[Begin Article]

Bankruptcy is on the rise and it’s all the fault of easy credit, writes David Stenhouse

So why are Scots going bankrupt in record numbers? According to last week’s survey, 60% of new bankrupts are under 30, and they typically owe more than £60,000 to credit card companies. Scotland’s new bankrupts are very different from their impecunious predecessors. They’re not struggling sole traders, but instead are in full-time employment. Nor are they fighting trade recession, but rather seeking to escape from the burden of crippling debts. Insolvency used to carry a huge stigma; now there are signs that bankruptcy is the new in-the-black.

So what happened to the canny Scot who would rather be thought a miser than a spendthrift? Was he ever grounded in fact? Christopher Whatley, a professor of history at Dundee University, thinks he was, and says that for hundreds of years Scots lived up to their penny-pinching reputation. “Households struggled to make ends meet and so every penny was carefully husbanded,” he says. “In the 19th century, respectable Scots, who included the skilled working class, looked at their expenditure and made sure they didn’t overspend. To have to resort to the parish or the poor house was a reputation-ruining act in many communities, and continued to guide social behaviour well into the 20th century.”

[End Article]
[Begin Dataset]

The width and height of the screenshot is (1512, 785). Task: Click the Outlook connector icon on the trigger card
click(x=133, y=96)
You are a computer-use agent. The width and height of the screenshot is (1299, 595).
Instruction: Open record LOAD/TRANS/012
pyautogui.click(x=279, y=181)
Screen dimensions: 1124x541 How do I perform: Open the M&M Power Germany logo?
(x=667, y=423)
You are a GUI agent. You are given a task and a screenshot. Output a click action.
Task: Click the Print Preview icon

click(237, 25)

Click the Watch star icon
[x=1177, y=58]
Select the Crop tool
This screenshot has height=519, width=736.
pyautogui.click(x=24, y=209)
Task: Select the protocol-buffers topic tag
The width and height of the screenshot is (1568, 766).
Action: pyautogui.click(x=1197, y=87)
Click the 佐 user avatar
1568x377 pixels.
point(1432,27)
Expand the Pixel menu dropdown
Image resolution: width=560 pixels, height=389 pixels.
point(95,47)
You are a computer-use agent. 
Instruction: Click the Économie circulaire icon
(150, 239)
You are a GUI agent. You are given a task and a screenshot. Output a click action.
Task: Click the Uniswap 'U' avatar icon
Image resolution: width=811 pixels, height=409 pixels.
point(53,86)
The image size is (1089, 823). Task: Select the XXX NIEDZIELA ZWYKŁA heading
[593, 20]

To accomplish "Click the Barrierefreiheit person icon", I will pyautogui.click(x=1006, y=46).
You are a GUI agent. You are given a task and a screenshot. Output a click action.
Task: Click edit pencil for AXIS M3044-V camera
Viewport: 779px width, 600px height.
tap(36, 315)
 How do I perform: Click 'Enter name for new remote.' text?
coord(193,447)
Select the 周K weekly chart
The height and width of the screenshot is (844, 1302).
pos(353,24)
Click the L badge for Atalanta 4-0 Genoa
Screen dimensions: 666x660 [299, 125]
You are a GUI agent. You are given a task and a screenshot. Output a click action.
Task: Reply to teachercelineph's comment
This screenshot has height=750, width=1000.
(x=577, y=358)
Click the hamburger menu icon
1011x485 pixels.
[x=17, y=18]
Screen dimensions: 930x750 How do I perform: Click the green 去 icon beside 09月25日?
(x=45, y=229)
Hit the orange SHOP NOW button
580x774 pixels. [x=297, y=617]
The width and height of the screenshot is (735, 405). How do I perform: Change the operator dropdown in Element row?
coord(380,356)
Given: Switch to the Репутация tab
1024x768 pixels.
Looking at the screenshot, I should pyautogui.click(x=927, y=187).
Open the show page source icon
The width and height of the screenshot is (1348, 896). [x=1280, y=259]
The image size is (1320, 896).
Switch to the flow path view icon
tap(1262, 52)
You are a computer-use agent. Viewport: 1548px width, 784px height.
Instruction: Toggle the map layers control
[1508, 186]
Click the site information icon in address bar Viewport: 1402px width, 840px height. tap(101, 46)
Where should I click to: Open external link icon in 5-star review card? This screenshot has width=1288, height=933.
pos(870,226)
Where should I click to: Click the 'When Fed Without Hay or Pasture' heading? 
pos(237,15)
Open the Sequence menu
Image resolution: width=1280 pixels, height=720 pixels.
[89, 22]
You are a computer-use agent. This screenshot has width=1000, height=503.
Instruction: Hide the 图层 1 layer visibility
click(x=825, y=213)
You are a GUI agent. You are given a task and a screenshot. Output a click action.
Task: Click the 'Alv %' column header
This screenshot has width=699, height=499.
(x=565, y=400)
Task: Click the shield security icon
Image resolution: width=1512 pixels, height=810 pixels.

[End Dataset]

Please reproduce the article on Scottish bankruptcy between "Bankruptcy is on" and "the new in-the-black.", inclusive. This data has no connection to the article on Scottish bankruptcy.

## Right answer
Bankruptcy is on the rise and it’s all the fault of easy credit, writes David Stenhouse

So why are Scots going bankrupt in record numbers? According to last week’s survey, 60% of new bankrupts are under 30, and they typically owe more than £60,000 to credit card companies. Scotland’s new bankrupts are very different from their impecunious predecessors. They’re not struggling sole traders, but instead are in full-time employment. Nor are they fighting trade recession, but rather seeking to escape from the burden of crippling debts. Insolvency used to carry a huge stigma; now there are signs that bankruptcy is the new in-the-black.